Open dhersz opened 3 years ago
Using data.table::fread(qmethod = "escape")
didn't help.
library(gtfsio)
path <- system.file("extdata/ggl_gtfs.zip", package = "gtfsio")
gtfs <- import_gtfs(path, files = "routes")
gtfs
#> $routes
#> route_id route_short_name route_long_name
#> 1: A 17 Mission
#> route_desc route_type
#> 1: The ""A"" route travels from lower Mission to Downtown. 3
tmp <- tempfile(fileext = ".zip")
export_gtfs(gtfs, tmp)
gtfs <- import_gtfs(tmp)
#> Warning in data.table::fread(file.path(tmpdir, file_txt), nrows = 1):
#> Found and resolved improper quoting out-of-sample. First healed line
#> 2: <<A,17,Mission,"The \"\"A\"\" route travels from lower Mission to
#> Downtown.",3>>. If the fields are not quoted (e.g. field separator does not
#> appear within any field), try quote="" to avoid this warning.
gtfs
#> $routes
#> route_id route_short_name route_long_name
#> 1: A 17 Mission
#> route_desc route_type
#> 1: The \\"\\"A\\"\\" route travels from lower Mission to Downtown. 3
export_gtfs(gtfs, tmp)
gtfs <- import_gtfs(tmp)
#> Warning in data.table::fread(file.path(tmpdir, file_txt), nrows = 1):
#> Found and resolved improper quoting out-of-sample. First healed line 2:
#> <<A,17,Mission,"The \\\"\\\"A\\\"\\\" route travels from lower Mission to
#> Downtown.",3>>. If the fields are not quoted (e.g. field separator does not
#> appear within any field), try quote="" to avoid this warning.
gtfs
#> $routes
#> route_id route_short_name route_long_name
#> 1: A 17 Mission
#> route_desc
#> 1: The \\\\\\"\\\\\\"A\\\\\\"\\\\\\" route travels from lower Mission to Downtown.
#> route_type
#> 1: 3
This is how routes.txt
is specified in Google Example Feed:
route_id,route_short_name,route_long_name,route_desc,route_type
A,17,Mission,"The ""A"" route travels from lower Mission to Downtown.",3
Reproducing this issue with pure data.table:
library(data.table)
tmp <- tempfile(fileext = ".csv")
writeLines("col,col2\n\"hi \"\"my friend\"\"\",2", tmp)
dt <- fread(tmp)
dt
#> col col2
#> 1: hi ""my friend"" 2
fwrite(dt, tmp)
new_dt <- fread(tmp)
new_dt
#> col col2
#> 1: hi """"my friend"""" 2
fwrite(new_dt, tmp)
newer_dt <- fread(tmp)
newer_dt
#> col col2
#> 1: hi """"""""my friend"""""""" 2
With only one double quote fread first recovers from an issue, but then the problem persists:
library(data.table)
tmp <- tempfile(fileext = ".csv")
writeLines("col,col2\n\"hi \"my friend\"\",2", tmp)
dt <- fread(tmp)
#> Warning in fread(tmp): Found and resolved improper quoting in first 100 rows.

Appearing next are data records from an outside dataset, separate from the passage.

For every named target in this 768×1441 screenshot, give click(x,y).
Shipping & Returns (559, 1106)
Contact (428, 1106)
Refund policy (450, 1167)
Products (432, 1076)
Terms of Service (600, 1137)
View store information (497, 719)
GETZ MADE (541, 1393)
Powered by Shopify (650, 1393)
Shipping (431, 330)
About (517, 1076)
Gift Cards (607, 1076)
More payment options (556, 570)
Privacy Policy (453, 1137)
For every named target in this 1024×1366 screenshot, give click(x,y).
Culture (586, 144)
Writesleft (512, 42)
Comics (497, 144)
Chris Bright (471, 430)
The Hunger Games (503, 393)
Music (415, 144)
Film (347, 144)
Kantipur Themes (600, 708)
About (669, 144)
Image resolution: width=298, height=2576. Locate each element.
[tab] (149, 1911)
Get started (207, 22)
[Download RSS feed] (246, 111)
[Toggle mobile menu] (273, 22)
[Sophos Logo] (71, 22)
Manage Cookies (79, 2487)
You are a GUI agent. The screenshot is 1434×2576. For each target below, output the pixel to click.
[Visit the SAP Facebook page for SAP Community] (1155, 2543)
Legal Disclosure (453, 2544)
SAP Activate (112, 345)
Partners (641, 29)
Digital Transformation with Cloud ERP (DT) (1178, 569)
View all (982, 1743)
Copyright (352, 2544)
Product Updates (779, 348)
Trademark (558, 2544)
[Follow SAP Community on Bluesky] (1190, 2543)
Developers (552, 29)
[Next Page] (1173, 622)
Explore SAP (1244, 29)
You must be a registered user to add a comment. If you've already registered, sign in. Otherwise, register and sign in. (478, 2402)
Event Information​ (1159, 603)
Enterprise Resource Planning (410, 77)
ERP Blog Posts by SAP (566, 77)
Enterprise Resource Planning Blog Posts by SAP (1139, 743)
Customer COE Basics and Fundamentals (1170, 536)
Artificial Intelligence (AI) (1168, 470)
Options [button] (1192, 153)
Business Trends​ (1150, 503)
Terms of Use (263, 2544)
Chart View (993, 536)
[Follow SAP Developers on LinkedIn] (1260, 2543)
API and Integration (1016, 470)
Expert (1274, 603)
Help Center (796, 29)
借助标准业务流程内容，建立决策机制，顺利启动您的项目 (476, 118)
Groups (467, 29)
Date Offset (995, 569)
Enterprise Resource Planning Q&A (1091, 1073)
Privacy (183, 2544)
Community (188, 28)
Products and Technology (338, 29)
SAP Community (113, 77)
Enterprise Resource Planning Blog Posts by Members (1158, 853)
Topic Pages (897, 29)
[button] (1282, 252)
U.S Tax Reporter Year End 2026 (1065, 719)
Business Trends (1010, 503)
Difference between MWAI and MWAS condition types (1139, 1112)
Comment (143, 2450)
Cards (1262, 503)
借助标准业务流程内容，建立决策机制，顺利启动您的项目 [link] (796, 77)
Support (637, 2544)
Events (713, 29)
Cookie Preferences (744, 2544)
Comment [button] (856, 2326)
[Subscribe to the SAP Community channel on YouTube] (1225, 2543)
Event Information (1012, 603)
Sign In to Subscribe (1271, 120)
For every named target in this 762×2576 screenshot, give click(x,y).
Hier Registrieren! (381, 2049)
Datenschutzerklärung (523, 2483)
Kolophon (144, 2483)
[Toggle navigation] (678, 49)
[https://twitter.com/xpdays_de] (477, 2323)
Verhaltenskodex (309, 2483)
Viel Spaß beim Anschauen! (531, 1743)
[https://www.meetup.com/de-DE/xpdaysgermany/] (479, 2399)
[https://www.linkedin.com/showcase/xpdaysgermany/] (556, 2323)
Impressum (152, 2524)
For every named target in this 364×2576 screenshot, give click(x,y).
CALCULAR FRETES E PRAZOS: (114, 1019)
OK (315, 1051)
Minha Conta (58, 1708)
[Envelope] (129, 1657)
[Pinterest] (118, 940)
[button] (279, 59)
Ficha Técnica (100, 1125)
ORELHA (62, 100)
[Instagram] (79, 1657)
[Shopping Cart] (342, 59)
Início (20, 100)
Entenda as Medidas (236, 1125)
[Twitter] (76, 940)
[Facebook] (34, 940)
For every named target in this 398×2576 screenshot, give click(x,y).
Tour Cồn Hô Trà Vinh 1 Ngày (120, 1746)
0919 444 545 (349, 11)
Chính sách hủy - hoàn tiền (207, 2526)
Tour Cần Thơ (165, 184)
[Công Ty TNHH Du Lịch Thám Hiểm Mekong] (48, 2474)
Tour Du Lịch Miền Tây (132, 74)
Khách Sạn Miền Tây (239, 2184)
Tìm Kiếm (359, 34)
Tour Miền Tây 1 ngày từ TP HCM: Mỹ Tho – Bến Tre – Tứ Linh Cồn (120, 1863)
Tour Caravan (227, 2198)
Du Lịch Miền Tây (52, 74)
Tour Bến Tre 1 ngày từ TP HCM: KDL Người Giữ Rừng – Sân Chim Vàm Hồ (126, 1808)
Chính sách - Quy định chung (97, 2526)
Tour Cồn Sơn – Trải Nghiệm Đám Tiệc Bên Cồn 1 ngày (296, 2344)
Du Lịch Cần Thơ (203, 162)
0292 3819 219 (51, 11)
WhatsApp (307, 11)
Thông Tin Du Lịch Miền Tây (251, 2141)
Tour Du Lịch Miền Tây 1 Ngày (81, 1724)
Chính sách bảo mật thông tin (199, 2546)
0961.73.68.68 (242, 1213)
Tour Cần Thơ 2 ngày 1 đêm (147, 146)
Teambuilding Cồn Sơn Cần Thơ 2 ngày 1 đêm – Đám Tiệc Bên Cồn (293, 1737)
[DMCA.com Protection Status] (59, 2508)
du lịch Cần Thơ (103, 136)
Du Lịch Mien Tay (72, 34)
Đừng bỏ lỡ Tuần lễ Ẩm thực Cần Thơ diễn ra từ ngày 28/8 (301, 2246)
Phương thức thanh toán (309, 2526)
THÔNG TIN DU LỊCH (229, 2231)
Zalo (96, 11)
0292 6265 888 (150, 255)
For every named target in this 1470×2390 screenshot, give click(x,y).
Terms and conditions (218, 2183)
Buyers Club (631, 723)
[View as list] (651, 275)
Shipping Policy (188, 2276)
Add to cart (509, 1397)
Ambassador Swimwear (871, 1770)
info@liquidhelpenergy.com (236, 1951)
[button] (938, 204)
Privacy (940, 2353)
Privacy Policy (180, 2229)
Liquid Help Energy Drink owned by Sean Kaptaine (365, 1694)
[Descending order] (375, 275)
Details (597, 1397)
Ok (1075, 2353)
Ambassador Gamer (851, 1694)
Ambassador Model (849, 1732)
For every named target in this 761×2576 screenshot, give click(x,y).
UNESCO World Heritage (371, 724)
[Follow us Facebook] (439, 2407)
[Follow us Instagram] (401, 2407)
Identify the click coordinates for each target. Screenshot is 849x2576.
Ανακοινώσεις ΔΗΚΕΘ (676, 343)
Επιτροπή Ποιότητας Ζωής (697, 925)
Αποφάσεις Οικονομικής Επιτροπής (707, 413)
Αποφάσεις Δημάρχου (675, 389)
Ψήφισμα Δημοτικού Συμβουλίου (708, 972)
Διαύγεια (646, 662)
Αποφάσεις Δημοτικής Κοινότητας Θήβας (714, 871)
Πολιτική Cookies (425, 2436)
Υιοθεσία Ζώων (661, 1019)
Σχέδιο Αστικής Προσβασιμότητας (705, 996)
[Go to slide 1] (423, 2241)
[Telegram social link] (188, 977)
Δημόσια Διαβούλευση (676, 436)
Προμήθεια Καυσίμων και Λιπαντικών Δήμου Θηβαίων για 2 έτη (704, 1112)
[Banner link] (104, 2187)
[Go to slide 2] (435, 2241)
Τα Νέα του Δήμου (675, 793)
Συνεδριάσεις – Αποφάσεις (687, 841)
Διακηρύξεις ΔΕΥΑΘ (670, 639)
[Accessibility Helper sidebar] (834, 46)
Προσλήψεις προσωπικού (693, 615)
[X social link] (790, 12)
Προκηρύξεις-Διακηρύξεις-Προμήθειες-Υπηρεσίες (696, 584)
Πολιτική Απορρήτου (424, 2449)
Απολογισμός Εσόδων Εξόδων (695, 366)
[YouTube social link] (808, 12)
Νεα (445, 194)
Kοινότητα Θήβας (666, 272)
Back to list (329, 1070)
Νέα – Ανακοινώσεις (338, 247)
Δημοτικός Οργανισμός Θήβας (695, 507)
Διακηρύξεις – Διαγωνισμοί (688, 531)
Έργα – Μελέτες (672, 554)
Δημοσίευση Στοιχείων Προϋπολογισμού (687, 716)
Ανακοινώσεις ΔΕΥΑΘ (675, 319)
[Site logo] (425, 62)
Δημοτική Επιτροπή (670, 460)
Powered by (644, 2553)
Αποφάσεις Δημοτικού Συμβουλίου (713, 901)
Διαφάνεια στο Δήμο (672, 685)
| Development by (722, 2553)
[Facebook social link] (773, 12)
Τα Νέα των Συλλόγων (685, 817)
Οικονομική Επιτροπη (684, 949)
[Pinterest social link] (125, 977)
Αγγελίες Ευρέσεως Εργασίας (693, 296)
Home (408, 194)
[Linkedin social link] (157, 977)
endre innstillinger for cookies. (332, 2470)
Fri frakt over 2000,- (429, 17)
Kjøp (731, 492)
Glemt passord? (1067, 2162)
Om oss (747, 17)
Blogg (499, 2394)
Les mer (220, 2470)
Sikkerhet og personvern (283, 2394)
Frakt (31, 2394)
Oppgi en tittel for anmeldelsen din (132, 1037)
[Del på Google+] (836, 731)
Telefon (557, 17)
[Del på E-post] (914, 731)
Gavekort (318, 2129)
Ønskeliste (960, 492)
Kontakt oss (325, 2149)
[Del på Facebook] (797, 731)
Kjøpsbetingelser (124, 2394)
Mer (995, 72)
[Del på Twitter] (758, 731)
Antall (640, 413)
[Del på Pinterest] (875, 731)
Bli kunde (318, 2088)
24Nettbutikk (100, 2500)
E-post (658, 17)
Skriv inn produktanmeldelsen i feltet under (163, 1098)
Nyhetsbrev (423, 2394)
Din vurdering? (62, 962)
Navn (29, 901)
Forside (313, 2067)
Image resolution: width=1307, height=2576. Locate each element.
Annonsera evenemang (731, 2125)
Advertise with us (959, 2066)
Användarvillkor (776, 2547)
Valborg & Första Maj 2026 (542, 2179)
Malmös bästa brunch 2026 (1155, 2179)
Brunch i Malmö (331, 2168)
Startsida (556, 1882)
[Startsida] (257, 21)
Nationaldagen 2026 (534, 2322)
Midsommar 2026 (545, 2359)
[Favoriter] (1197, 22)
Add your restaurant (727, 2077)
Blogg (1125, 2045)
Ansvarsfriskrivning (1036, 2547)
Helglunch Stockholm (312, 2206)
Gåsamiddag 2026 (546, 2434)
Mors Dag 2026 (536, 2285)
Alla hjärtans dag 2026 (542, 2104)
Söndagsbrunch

#> If the fields are not quoted (e.g. field separator does not appear within any
#> field), try quote="" to avoid this warning.
dt
#> col col2
#> 1: hi "my friend" 2
fwrite(dt, tmp)
new_dt <- fread(tmp)
new_dt
#> col col2
#> 1: hi ""my friend"" 2
fwrite(new_dt, tmp)
newer_dt <- fread(tmp)
newer_dt
#> col col2
#> 1: hi """"my friend"""" 2
This seems a data.table
bug.
data.table::fwrite()
includes the qmethod
argument to deal with embedded double quotes. By default ("double"
) the double quote is doubled with another one (quoted that from the function documentation).
So double double-quotes should be read as a single double-quote (this got confusing, but I mean that a field with a ""
should be parsed simply as "
). But by default fread()
doesn't do that, as you can see, it keeps the double double-quotes duplicated (lol). And when you write it with fwrite()
they get yet again doubled, which results in this error.
That's how I interpret this issue. I'll see if I file an issue in data.table
repo soon.
Definitely a bug in data.table:
library(data.table)
tmp <- tempfile(fileext = ".csv")
writeLines("col,col2\n\"hi \"\"my friend\"\"\",2", tmp)
dt <- fread(tmp)
dt
#> col col2
#> 1: hi ""my friend"" 2
df <- read.csv(tmp)
df
#> col col2
#> 1 hi "my friend" 2
tbl <- readr::read_csv(tmp)
#>
#> ── Column specification ────────────────────────────────────────────────────────
#> cols(
#> col = col_character(),
#> col2 = col_double()
#> )
tbl
#> # A tibble: 1 x 2
#> col col2
#> <chr> <dbl>
#> 1 "hi \"my friend\"" 2
Issue filed: https://github.com/Rdatatable/data.table/issues/5088 (duplicate of https://github.com/Rdatatable/data.table/issues/4779).
Weird behaviour.